"There are no doors
inside. It is an empty space, An Open Sky. But to know this Open Sky is to realise the Deathless
principle of your Existence".
Everyone seeks peace and harmony,
because these are what we lack in our lives. From time to time we all experience agitation, irritation, disharmony, suffering;
and when one suffers from agitation, one does not keep this misery limited to oneself. One keeps distributing it to others
as well. The agitation permeates the atmosphere around the miserable
person. Everyone who comes into contact with
him also becomes irritated, agitated. Certainly this is not the proper way to live.
One ought to live at peace
with oneself, and at peace with all others. After all, a human being is a social being. He has to live in society--to
live and deal with others. How are we to live peacefully? How are we to remain harmonious with ourselves, and tomaintain
peace and harmony around us, so that others can also live peacefully and harmoniously?
One is agitated. To come out of
the agitation, one has to know the basic reason for it, the cause of the suffering. If one investigates the problem,
it will become clear that whenever one starts generating any negativity or defilement in the mind, one is bound to become
agitated. A negativity in the mind, a mental defilement or impurity, cannot exist with peace and harmony.
How does one start generating
negativity? Again, by investigating, it becomes clear. I become very unhappy when I find someone behaving in a way
I don't like, when I find something happening which I don't like. Unwanted things happen and I create tension within
myself. Wanted things
do not happen, some obstacles come in the way, and again I create tension within myself;
I start tying knots within myself. And throughout life,
unwanted things keep on happening, wanted things may or may
not happen, and this process or reaction, of tying knots--Gordian knots--makes the entire mental and physical structure
so tense, so full of negativity, that life becomes miserable.
Now one way to solve the problem
is to arrange that nothing unwanted happens in my life and that everything keeps on happening exactly as I desire.
i must develop such power, or somebody else must have the power and must come to my aid when I request him, that unwanted
things do not happen and that everything I want happens. But this is not possible. There is no one in the world
whose desires are always fulfilled, in whose life everything happens according to his wishes, without anything unwanted
Things keep on occurring that are contrary to our desires and wishes. So the question arises, how am I not to react blindly
in the face
of these things which I don't like? How not to create tension? How to remain peaceful and harmonious?

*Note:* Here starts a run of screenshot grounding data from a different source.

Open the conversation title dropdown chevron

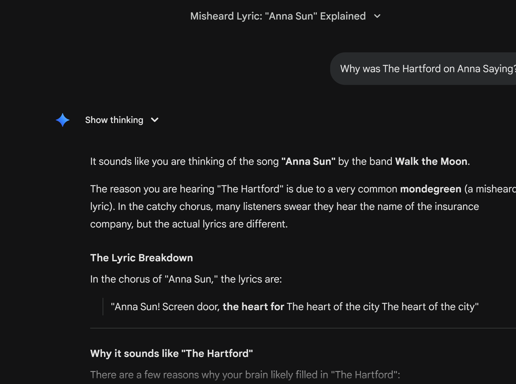[x=377, y=17]
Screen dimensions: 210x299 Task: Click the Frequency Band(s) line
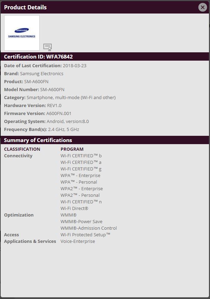point(41,129)
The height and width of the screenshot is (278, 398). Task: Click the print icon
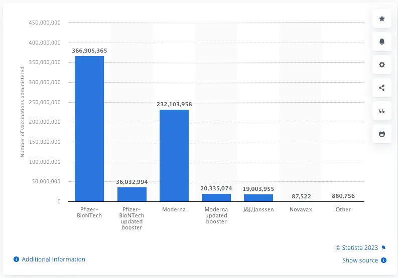[382, 134]
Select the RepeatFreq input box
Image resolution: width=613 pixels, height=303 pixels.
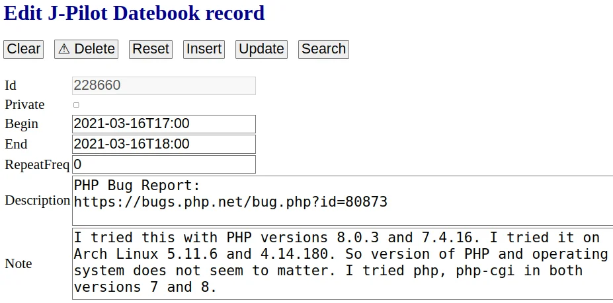pyautogui.click(x=163, y=164)
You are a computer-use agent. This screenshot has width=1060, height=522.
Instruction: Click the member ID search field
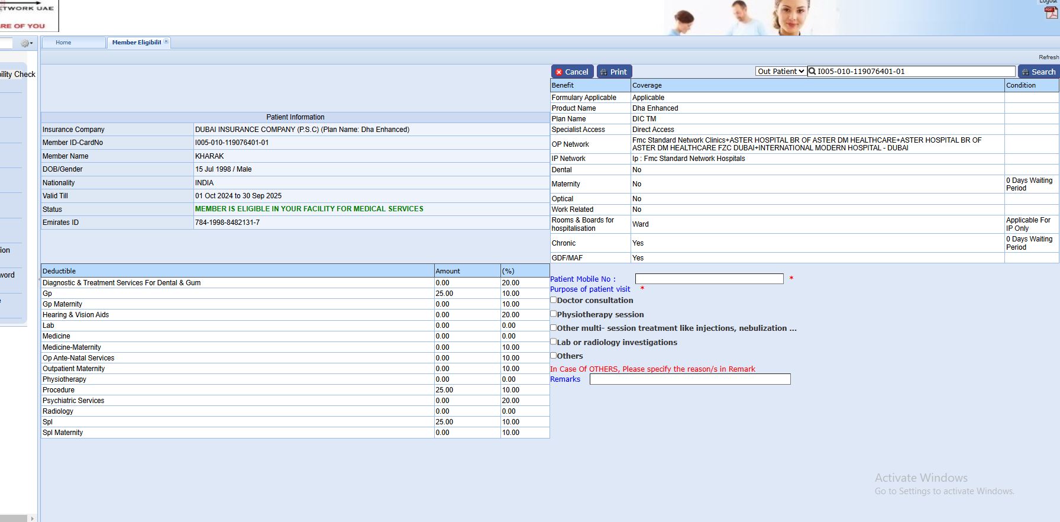click(x=914, y=72)
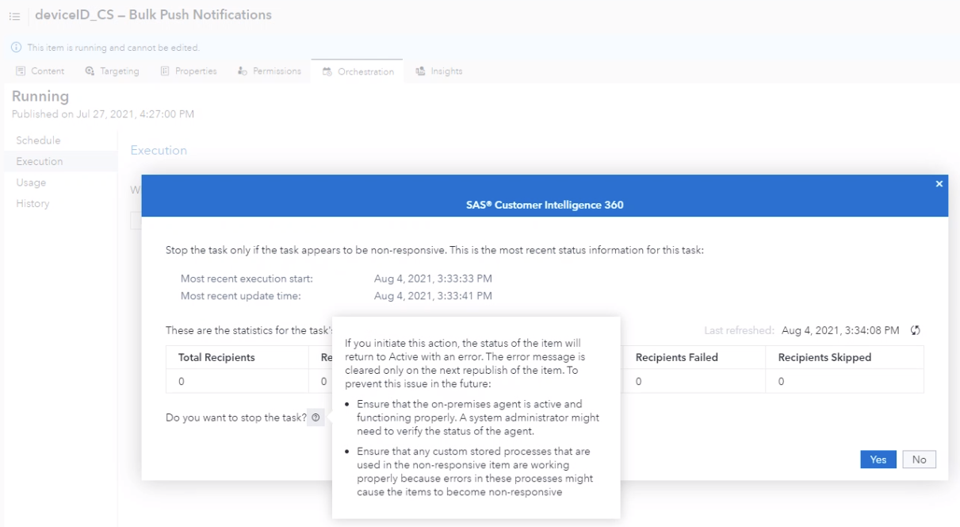Open the hamburger navigation menu
The width and height of the screenshot is (960, 527).
[13, 14]
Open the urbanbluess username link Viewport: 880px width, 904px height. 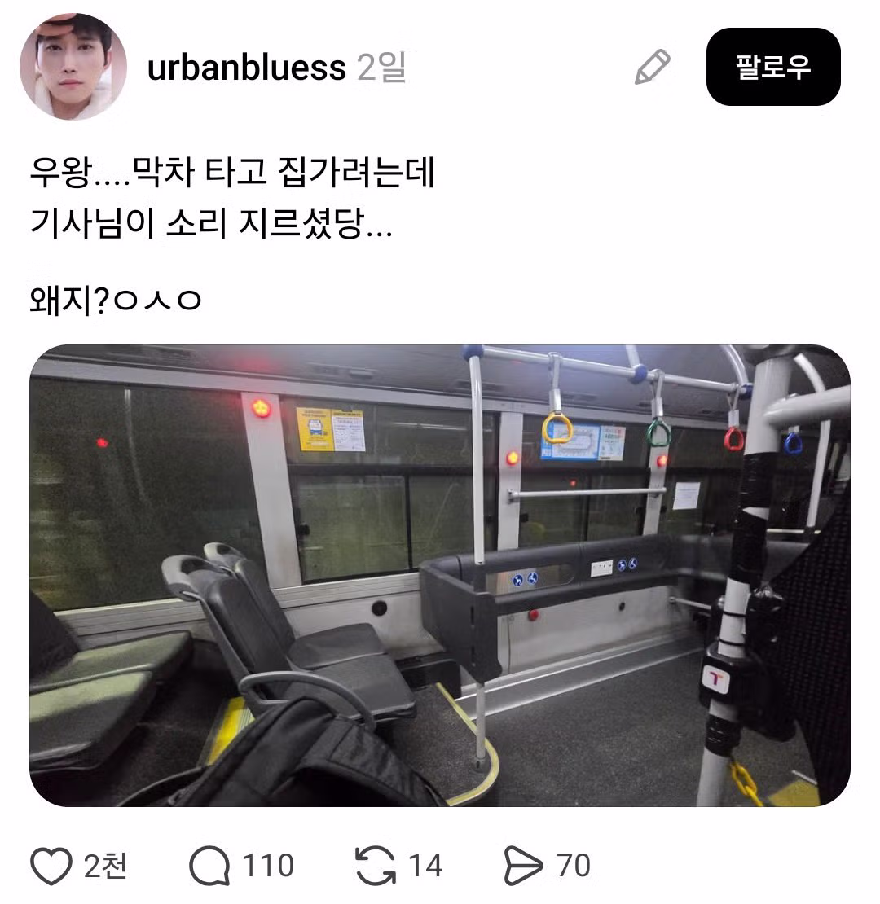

In India as well as in other
countries, wise saintly persons of the past studied this problem--the problem of human suffering--and found a solution:
if something unwanted happens and one starts to react by generating anger, fear or any negativity, then as soon as possible
one should divert one's attention to something else. For example, get up, take a glass of water, start drinking--your anger
will not multiply and you'll be coming out of anger. Or start counting: one, two, three, four. Or start repeating
a word, or a phrase, or some mantra, perhaps the name of a deity or saintly person in whom you have devotion; the mind
is diverted, and to some extent, you'll be out of the negativity, out of anger.
This solution was helpful: it worked.
It still works. Practicing this, the mind feels free from agitation. In fact, however, the solution works only at
the conscious level. Actually, by diverting the attention, one pushes the negativity deep into the unconscious, and on
this level one continues to generate and multiply the same defilements. At the surface level there is a layer
of peace and harmony, but in the depths of the mind there is a sleeping volcano of suppressed negativity which sooner
or later will
explode in violent eruption.
Other explorers of inner
truth went still further in their search; and by experiencing the reality of mind and matter within themselves they recognized
that diverting the attention is only running away from the
problem. Escape is no solution: one must face the problem.
Whenever a negativity arises in the mind, just observe it, face it. As soon as one starts observing any mental
defilement, it begins to lose strength. Slowly it withers away and is uprooted.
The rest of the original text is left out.